*Exercise requirements*.
A word-for-word repetition of all the entries is needed.

Stored items:
____________

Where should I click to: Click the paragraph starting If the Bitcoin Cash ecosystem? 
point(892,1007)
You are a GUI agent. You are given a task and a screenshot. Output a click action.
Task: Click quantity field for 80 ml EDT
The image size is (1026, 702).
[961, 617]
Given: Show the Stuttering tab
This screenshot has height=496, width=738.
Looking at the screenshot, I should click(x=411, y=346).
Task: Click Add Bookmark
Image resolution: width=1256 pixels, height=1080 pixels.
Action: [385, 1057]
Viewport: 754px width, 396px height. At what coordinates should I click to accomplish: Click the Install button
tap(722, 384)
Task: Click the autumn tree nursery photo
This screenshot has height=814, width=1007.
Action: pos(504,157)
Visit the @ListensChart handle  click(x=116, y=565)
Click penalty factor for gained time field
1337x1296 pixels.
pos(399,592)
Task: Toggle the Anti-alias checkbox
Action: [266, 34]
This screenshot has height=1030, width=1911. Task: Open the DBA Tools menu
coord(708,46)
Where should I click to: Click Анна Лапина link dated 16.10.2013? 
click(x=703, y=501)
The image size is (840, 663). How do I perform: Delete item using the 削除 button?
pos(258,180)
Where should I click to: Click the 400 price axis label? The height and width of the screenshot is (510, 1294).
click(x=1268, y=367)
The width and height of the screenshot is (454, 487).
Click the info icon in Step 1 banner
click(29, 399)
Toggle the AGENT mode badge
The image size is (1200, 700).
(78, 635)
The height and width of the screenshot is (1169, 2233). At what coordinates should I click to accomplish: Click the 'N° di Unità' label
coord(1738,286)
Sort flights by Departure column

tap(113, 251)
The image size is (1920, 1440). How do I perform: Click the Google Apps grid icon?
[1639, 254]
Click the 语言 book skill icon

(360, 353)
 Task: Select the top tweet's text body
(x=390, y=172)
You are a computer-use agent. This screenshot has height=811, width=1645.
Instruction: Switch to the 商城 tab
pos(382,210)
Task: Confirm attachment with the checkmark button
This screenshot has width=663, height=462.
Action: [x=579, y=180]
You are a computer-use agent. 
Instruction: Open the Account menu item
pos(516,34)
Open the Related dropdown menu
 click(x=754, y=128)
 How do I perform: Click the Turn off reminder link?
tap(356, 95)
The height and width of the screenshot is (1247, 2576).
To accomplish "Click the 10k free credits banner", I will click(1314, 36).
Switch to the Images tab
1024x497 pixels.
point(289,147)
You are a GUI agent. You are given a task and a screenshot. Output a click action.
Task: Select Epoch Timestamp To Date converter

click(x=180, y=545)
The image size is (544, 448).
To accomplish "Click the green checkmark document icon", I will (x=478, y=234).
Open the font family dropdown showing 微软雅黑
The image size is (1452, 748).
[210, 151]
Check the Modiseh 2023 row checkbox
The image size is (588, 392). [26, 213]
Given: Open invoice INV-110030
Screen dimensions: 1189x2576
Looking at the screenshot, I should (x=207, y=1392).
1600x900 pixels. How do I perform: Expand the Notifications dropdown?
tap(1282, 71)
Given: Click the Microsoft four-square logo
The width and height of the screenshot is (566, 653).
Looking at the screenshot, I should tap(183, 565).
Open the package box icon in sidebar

____________

*Answer section*.
Where should I click to: Click the paragraph starting If the Bitcoin Cash ecosystem? 
point(892,1007)
You are a GUI agent. You are given a task and a screenshot. Output a click action.
Task: Click quantity field for 80 ml EDT
The image size is (1026, 702).
[961, 617]
Given: Show the Stuttering tab
This screenshot has height=496, width=738.
Looking at the screenshot, I should click(x=411, y=346).
Task: Click Add Bookmark
Image resolution: width=1256 pixels, height=1080 pixels.
Action: [385, 1057]
Viewport: 754px width, 396px height. At what coordinates should I click to accomplish: Click the Install button
tap(722, 384)
Task: Click the autumn tree nursery photo
This screenshot has height=814, width=1007.
Action: pos(504,157)
Visit the @ListensChart handle  click(x=116, y=565)
Click penalty factor for gained time field
1337x1296 pixels.
pos(399,592)
Task: Toggle the Anti-alias checkbox
Action: [266, 34]
This screenshot has height=1030, width=1911. Task: Open the DBA Tools menu
coord(708,46)
Where should I click to: Click Анна Лапина link dated 16.10.2013? 
click(x=703, y=501)
The image size is (840, 663). How do I perform: Delete item using the 削除 button?
pos(258,180)
Where should I click to: Click the 400 price axis label? The height and width of the screenshot is (510, 1294).
click(x=1268, y=367)
The width and height of the screenshot is (454, 487).
Click the info icon in Step 1 banner
click(29, 399)
Toggle the AGENT mode badge
The image size is (1200, 700).
(78, 635)
The height and width of the screenshot is (1169, 2233). At what coordinates should I click to accomplish: Click the 'N° di Unità' label
coord(1738,286)
Sort flights by Departure column

tap(113, 251)
The image size is (1920, 1440). How do I perform: Click the Google Apps grid icon?
[1639, 254]
Click the 语言 book skill icon

(360, 353)
 Task: Select the top tweet's text body
(x=390, y=172)
You are a computer-use agent. This screenshot has height=811, width=1645.
Instruction: Switch to the 商城 tab
pos(382,210)
Task: Confirm attachment with the checkmark button
This screenshot has width=663, height=462.
Action: [x=579, y=180]
You are a computer-use agent. 
Instruction: Open the Account menu item
pos(516,34)
Open the Related dropdown menu
 click(x=754, y=128)
 How do I perform: Click the Turn off reminder link?
tap(356, 95)
The height and width of the screenshot is (1247, 2576).
To accomplish "Click the 10k free credits banner", I will click(1314, 36).
Switch to the Images tab
1024x497 pixels.
point(289,147)
You are a GUI agent. You are given a task and a screenshot. Output a click action.
Task: Select Epoch Timestamp To Date converter

click(x=180, y=545)
The image size is (544, 448).
To accomplish "Click the green checkmark document icon", I will (x=478, y=234).
Open the font family dropdown showing 微软雅黑
The image size is (1452, 748).
[210, 151]
Check the Modiseh 2023 row checkbox
The image size is (588, 392). [26, 213]
Given: Open invoice INV-110030
Screen dimensions: 1189x2576
Looking at the screenshot, I should (x=207, y=1392).
1600x900 pixels. How do I perform: Expand the Notifications dropdown?
tap(1282, 71)
Given: Click the Microsoft four-square logo
The width and height of the screenshot is (566, 653).
Looking at the screenshot, I should tap(183, 565).
Open the package box icon in sidebar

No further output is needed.